Whitey Herzog

Baseball

His playing career is probably as unfamiliar to most people as his given name: Dorrel Norman Elvert Herzog. But the man who gave the game “Whitey Ball” is a familiar figure to baseball fans everywhere, and one whose innovative managerial strategy made him a giant of his era and one of the most successful managers the game has seen.

Born Nov. 9, 1931, in New Athens, Ill., Herzog was an outfielder for the Washington Senators from 1956-58 before moving on to the Athletics in Kansas City, where he played from 1958-60. Herzog also spent time with the Baltimore Orioles (1961-62) and Detroit Tigers (1963) in an eight-year playing career during which he hit .254 with 25 home runs, 172 RBIs and 213 runs in 634 games.

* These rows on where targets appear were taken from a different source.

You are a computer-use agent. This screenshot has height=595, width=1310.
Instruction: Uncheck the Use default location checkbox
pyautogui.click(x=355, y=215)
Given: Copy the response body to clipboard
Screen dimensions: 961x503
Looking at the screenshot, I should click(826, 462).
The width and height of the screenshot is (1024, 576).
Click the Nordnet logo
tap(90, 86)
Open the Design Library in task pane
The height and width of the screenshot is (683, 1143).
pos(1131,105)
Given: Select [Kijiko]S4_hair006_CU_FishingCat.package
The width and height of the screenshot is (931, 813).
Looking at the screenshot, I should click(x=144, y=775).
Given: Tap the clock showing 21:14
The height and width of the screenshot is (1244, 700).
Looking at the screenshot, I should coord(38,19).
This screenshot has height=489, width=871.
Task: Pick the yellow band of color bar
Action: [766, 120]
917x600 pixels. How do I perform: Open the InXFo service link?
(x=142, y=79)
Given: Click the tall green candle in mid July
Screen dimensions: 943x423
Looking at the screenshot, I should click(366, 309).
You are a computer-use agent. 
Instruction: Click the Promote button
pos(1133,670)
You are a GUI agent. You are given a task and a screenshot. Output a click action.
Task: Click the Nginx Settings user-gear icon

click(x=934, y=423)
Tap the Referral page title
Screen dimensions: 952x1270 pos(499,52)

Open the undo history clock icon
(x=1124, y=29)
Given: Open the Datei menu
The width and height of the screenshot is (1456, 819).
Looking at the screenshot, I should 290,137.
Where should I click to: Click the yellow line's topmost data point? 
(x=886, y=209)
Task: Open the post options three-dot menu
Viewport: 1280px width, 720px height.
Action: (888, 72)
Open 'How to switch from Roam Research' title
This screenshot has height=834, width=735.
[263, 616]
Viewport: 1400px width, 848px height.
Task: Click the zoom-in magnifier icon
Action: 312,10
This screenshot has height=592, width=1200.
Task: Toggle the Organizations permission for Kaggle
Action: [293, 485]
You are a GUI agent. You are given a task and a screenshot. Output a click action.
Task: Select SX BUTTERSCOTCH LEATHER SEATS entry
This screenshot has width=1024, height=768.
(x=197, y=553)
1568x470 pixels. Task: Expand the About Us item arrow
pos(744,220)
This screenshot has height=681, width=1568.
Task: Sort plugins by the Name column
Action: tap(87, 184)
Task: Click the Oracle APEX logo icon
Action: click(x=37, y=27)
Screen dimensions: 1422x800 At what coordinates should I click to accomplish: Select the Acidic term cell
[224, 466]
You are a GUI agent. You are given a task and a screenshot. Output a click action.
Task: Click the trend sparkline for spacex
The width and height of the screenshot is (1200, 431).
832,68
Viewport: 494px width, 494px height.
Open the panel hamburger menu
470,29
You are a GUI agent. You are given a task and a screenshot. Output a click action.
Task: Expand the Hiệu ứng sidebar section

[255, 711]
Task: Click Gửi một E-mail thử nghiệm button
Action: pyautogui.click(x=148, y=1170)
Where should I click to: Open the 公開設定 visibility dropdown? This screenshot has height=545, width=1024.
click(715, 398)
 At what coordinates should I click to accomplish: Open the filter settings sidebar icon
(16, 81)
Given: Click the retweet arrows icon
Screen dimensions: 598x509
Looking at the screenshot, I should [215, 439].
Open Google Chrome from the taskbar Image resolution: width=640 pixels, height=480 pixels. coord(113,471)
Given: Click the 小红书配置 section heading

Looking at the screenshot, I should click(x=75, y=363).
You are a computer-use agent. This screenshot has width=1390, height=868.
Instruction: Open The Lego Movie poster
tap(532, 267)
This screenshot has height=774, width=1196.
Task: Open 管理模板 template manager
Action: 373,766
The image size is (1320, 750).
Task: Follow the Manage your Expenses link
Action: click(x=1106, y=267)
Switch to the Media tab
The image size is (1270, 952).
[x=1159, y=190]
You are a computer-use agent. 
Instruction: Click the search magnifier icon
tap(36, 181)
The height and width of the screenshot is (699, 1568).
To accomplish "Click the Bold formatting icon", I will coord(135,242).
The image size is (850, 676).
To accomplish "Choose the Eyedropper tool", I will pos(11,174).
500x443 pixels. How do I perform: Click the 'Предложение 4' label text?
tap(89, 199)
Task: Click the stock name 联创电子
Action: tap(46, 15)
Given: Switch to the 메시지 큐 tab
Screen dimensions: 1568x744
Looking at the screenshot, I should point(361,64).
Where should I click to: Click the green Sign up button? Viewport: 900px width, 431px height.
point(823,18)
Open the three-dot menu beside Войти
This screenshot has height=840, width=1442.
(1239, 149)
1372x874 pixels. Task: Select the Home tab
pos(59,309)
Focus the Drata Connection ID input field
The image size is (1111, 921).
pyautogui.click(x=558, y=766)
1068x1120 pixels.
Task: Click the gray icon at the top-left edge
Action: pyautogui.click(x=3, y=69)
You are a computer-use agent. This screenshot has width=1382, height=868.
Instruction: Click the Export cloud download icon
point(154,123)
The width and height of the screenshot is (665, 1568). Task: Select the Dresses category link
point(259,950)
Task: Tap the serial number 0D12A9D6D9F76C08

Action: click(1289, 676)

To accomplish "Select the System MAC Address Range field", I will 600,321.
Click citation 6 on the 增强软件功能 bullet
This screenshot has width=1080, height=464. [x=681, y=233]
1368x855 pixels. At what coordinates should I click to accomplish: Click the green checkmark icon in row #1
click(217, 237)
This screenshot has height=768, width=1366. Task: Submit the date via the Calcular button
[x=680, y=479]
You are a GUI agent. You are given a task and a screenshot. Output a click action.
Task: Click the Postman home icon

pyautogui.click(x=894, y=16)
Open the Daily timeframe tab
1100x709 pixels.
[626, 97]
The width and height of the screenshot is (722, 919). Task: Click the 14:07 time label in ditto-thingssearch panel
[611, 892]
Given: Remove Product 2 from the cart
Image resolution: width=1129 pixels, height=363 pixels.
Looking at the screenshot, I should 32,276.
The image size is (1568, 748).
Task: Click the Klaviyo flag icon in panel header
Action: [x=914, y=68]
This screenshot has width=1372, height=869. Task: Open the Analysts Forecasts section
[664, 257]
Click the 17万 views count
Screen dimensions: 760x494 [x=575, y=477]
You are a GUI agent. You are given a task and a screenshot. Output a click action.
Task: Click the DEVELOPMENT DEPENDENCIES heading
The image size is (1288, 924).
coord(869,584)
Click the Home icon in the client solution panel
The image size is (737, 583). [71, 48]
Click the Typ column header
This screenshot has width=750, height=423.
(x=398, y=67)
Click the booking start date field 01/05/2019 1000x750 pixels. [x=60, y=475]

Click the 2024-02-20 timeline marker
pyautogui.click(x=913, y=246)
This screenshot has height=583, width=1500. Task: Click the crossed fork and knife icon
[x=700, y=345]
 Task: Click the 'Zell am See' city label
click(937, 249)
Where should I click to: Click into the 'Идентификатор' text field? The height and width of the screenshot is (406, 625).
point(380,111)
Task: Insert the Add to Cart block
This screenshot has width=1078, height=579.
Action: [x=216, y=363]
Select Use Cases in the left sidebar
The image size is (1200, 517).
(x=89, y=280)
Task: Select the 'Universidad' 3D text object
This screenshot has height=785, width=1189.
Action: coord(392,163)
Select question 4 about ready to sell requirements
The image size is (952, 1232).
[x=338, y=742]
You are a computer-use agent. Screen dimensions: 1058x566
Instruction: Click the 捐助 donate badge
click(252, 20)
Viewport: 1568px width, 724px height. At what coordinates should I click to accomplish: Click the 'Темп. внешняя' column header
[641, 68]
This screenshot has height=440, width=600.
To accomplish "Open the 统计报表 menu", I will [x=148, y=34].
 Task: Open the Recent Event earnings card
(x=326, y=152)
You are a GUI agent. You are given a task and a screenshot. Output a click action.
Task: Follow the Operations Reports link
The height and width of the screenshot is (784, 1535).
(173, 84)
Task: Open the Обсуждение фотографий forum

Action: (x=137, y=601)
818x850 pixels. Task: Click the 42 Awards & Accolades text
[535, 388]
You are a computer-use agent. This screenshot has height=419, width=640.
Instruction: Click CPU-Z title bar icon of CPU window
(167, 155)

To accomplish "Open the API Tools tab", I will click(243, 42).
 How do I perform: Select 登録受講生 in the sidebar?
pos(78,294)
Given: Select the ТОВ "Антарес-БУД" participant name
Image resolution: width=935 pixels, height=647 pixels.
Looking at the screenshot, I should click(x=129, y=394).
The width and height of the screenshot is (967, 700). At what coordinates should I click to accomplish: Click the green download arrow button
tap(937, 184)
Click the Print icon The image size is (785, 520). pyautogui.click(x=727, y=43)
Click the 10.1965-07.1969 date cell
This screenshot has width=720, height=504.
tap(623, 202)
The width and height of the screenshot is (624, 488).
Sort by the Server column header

After he became a successful manager, the self deprecating Herzog liked to joke that baseball had been good to him since he quit trying to play it. Herzog had the respect of his players, but it was clear he was the boss, not their pal. “I’m not buddy-buddy with the players. If they need a buddy, let them buy a dog,” he said. When asked about his team’s prospects one spring, Herzog replied: “We need just two players to be a contender: Babe Ruth and Sandy Koufax.” His years as a player and his exceptional mind and knowledge of the game made Herzog a natural to go into managing, but his first job was as a coach and scout. He was named director of player development for the Mets in 1967, a position he held for six years while honing the skills that would make him a shrewd evaluator of talent.

In his first managerial job with the Texas Rangers in 1973, Herzog lasted one season as the team posted a 47-91 record. After a brief stint with the California Angels in 1974, Herzog managed the Kansas City Royals, where his teams won three consecutive American League West Division titles. He then came to St. Louis where he piloted the Cardinals to the 1982 World Series title. He also won three National League pennants with St. Louis.

 whitey_herzog_2Herzog’s teams stressed pitching, speed and defense. With the advent of artificial surfaces and large ballparks, Herzog recognized the value of speed and built lineups that utilized it. Most teams were drawn to power hitters, but Herzog’s lineups, other than George Brett in Kansas City or a Jack Clark in St. Louis, didn’t have much power. They ran early and they ran often. Asked once why one of his players stole a base late in the game with his team leading by six runs, Herzog was quick with his reply: “My guys will stop stealing bases if their guys will stop hitting home runs.” His teams went full speed ahead from first out to last. The running style of play kept pressure on opposing teams, often forcing mistakes and allowing Herzog’s teams to capitalize.

Herzog, who also served as general manager during his tenure in St. Louis. He was one of the first to recognize the importance of on-base percentage and pursued players who could consistently get on base even if they didn’t have a lot of power. His skill at seeing value where others did not enabled him to build winners in small markets where the financial limitations were greater than many of the organizations his teams competed against.

The “White Rat,” as he was affectioinally known, helped shape the careers of such talents as Brett, Clark, Willie McGee, Ozzie Smith and Frank White. Herzog was a three-time winner of the Manager of the Year Award (1976, 1982, 1985) and in 1982 was also named Executive of the Year. He managed six division winners and compiled a career record of 1,281-1,115 as manager. He was named Sports Illustrated’s Manager of the Decade for the 1980s.